The BPK said some BPMigas officials and government auditors were also involved in the abuses.
For example, in 2005 BPMigas requested a refund of Chevron's East Kalimantan operation for petty cash expenses of $111,312, of which $80,249 was deemed irregular by the BPK as many items lacked receipts.
According to the BPK, the expenses were for financing exhibitions and business trip made by several BPMigas officials, as well as overseas business travel for the auditors of state development comptrollers (BPKP).
Expenses of this kind are against the agencies' internal regulations, which ban their officials from being entertained by other parties.
The expenses were later claimed by Chevron for a refund.
In the BPK report, Chevron clarified there were no regulations on the kind of items which could be included in the petty cash expenses, and that all transactions were accounted for by receipts.
In its written statement to the Post, Chevron, whose total operations in Indonesia account for half of the country's oil output, said it was subject to the U.S. Foreign Corrupt Practices Act, which functions as its internal control.
The company said it monitors and prohibits the practice of offering bribes, whether in monetary or other form, to government officials in return for business favors.
It also denied it had profited, as indicated by the BPK, from loopholes in regulations.
"We have never heard of any such claim on the part of the BPK, which always performs its duties with the utmost professionalism.

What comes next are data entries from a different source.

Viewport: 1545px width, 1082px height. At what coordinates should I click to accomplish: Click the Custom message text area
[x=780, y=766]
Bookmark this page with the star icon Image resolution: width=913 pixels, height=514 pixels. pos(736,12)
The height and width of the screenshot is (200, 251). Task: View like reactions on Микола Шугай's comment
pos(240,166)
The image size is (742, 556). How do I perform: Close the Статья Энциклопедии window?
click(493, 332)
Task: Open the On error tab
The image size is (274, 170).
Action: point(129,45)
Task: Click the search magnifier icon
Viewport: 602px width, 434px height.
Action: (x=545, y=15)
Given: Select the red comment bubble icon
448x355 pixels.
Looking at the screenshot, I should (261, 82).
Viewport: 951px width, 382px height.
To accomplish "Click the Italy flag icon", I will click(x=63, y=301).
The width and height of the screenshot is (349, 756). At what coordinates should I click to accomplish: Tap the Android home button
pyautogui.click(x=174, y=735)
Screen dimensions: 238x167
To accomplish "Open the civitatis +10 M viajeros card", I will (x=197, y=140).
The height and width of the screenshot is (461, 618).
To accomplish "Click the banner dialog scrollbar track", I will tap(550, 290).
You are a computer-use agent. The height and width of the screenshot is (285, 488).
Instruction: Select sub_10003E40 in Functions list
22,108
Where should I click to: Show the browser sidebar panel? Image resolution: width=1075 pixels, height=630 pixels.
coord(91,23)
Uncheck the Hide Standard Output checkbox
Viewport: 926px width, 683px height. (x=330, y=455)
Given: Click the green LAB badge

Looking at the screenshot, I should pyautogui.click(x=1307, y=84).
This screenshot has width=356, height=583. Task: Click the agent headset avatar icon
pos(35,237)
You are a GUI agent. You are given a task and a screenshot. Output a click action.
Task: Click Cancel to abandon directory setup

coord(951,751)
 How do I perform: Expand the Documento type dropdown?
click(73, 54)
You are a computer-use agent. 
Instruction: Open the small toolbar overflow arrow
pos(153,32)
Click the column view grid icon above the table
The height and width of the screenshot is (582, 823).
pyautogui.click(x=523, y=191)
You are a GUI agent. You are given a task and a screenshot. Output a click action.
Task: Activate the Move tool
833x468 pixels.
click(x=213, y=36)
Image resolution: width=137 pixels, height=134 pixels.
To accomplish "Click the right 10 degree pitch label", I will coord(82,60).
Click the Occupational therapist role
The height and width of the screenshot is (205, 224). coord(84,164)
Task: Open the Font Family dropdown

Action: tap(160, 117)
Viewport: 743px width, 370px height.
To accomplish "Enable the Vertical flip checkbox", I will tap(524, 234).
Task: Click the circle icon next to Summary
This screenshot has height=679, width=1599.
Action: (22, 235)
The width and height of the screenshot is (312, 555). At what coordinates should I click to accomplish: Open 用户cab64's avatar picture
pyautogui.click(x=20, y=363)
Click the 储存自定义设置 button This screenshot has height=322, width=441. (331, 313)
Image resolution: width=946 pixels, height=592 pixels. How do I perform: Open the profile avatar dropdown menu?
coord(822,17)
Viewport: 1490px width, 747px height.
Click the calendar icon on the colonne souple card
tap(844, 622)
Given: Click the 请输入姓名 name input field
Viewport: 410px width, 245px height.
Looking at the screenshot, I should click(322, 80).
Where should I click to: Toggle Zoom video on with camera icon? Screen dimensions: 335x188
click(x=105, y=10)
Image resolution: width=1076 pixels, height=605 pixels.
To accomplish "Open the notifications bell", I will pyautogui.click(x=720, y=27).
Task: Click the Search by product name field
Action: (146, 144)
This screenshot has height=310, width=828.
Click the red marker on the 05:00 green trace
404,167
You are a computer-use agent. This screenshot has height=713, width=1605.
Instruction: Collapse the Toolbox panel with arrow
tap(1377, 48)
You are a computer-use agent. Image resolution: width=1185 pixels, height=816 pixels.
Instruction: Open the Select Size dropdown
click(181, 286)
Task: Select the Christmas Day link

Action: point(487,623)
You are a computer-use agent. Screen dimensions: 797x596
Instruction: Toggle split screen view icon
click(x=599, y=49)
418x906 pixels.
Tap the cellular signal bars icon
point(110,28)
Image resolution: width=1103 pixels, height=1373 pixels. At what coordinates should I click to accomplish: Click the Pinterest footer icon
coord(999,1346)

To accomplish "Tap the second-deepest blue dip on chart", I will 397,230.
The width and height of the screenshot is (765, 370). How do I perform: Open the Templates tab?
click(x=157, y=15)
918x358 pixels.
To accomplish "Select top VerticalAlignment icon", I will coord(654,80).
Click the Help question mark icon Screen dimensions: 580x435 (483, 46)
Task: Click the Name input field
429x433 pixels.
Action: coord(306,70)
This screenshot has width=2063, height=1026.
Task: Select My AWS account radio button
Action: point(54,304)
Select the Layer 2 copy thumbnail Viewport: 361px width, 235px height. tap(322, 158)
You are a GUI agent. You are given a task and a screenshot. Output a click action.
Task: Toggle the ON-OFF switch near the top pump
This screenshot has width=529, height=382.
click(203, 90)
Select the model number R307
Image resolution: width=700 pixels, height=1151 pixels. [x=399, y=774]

What is also important to understand is that no one has anything to gain by inflating costs. Investors would also suffer losses as the equity to split would be smaller.
"With current high oil prices, operational costs have increased dramatically. In all fairness, we should not only look at cost recovery, but also at the revenues received by the state," said Chevron.
In some cases, BPMigas even approves a cost recovery claim amounting to more than 100 percent of the expenses estimated for a project, despite a failure by the contractors to deliver the promised oil and gas output.
Although BPMigas has discovered cases of cost inflation, there has been no punishment so far to recalcitrant oil and gas contractors.
"That explains why some companies keep putting up dubious expenses for rebate. They know that if they are caught, they will escape unpunished," head of BPK auditing for BPMigas, Wasito, said.
-- JP/Rendi Akhmad Witular, with additional reporting from Ika Krismantari.